Source extract:
Posted by: Seth Fine | April 15, 2008

Personality disorder threatened Walker’s life

Ex-UGA star recalls playing with loaded pistol while dealing with disorder
 
Herschel Walker, a Georgia football legend, successful businessman and father of one, said in his book “Breaking Free” and during an interview with ABC’s “Nightline” that he nearly took his own life and the lives of others as he struggled with Dissociative Identity Disorder.
 
In the “Nightline” interview, which is scheduled for Monday night, Walker talks about playing Russian roulette with a loaded gun at his kitchen table shortly after his retirement from football in 1998.
 
“To challenge death like I was doing, you start saying, there’s a problem here,” Walker said in the interview.
 
The interview coincides with today’s release of Walker’s book, which chronicles Walker’s lifelong struggle with DID and his therapy since being diagnosed in 2002. Since that time, Walker has worked with Dr. Jerry Mungadze to understand the disease, in which alternate personalities aid a person who is dealing with traumatic events.
 
In the prologue of Walker’s book, he describes how a business deal over the delivery of a car so enraged him that he checked his glove box for his Beretta while driving to the meeting.
 
“The logical side of me knew that what I was thinking of doing to this man — murdering him for messing up my schedule — wasn’t a viable alternative,” Walker wrote. “But another side of me was so angry that all I could think was how satisfying it would feel to step out of the car, pull out the gun, slip off the safety and squeeze the trigger.

Material provided:
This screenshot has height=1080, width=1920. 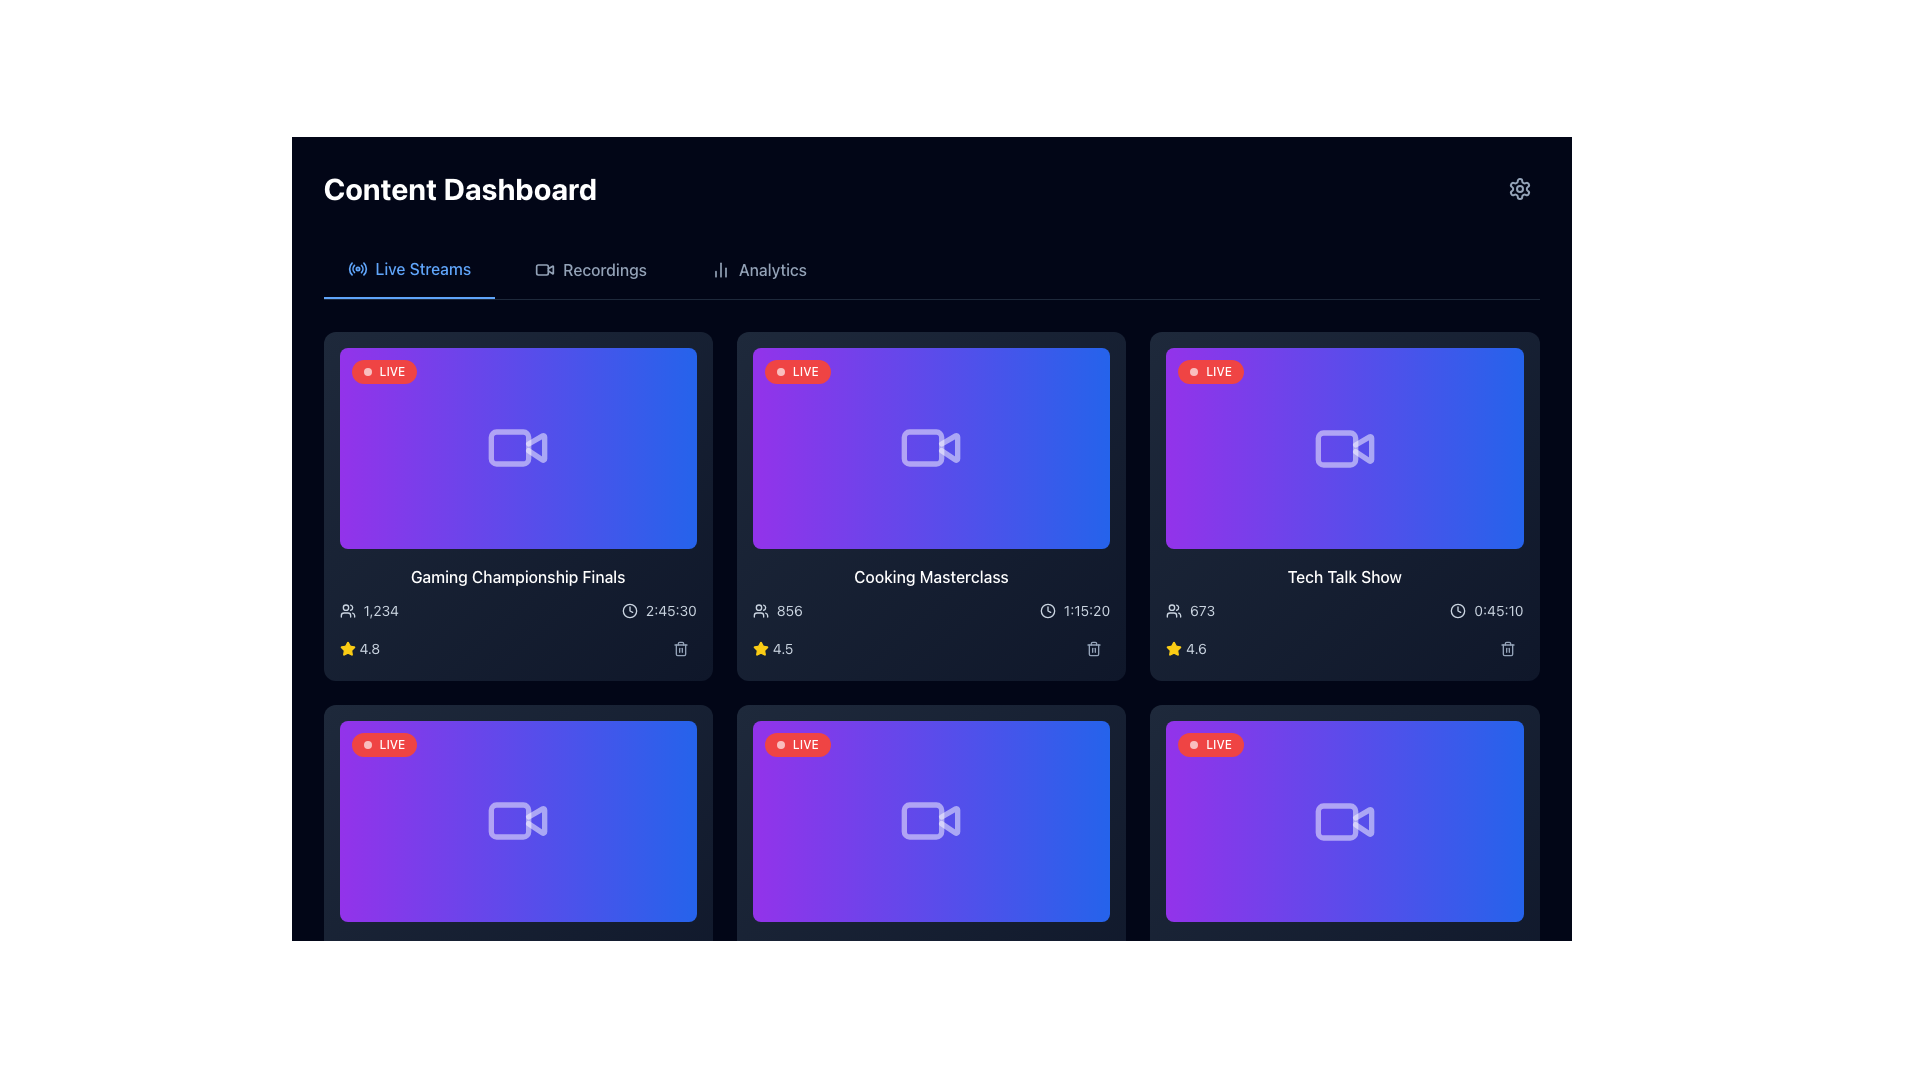 What do you see at coordinates (930, 821) in the screenshot?
I see `the video-related feature icon located in the center of the bottom-middle card of the content dashboard, which has a 'LIVE' label in the top-left corner` at bounding box center [930, 821].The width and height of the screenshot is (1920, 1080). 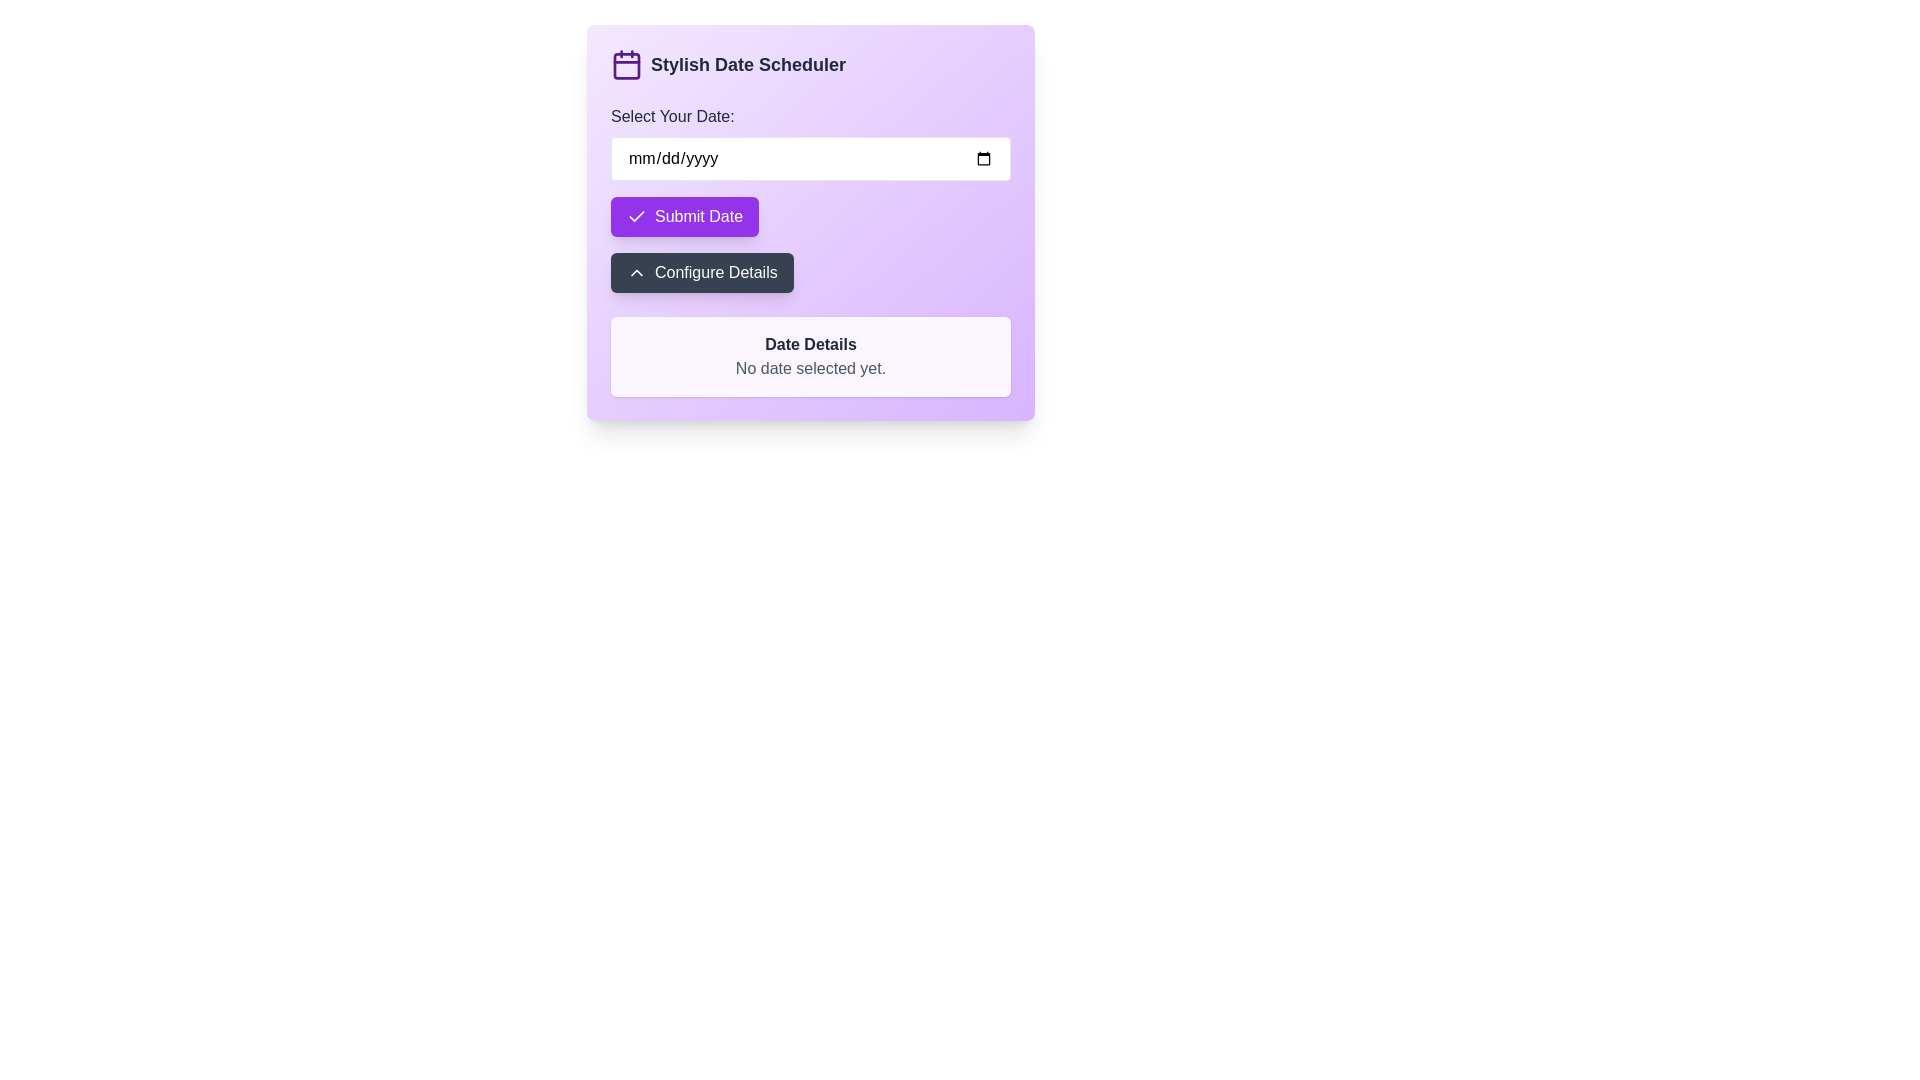 What do you see at coordinates (626, 64) in the screenshot?
I see `the purple rounded rectangle icon detail that is part of the calendar glyph, positioned centrally beneath two vertical lines, to the left of the 'Stylish Date Scheduler' text` at bounding box center [626, 64].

Exercise set:
(A) According to the article on Herschel Walker, in what year was Walker diagnosed with Dissociative Identity Disorder?
(B) Retype the article on Herschel Walker between "Herschel Walker, a" and "in the interview.", inclusive.
The data is separate material from the article on Herschel Walker.

Solutions in order:
(A) 2002

(B)
Herschel Walker, a Georgia football legend, successful businessman and father of one, said in his book “Breaking Free” and during an interview with ABC’s “Nightline” that he nearly took his own life and the lives of others as he struggled with Dissociative Identity Disorder.
 
In the “Nightline” interview, which is scheduled for Monday night, Walker talks about playing Russian roulette with a loaded gun at his kitchen table shortly after his retirement from football in 1998.
 
“To challenge death like I was doing, you start saying, there’s a problem here,” Walker said in the interview.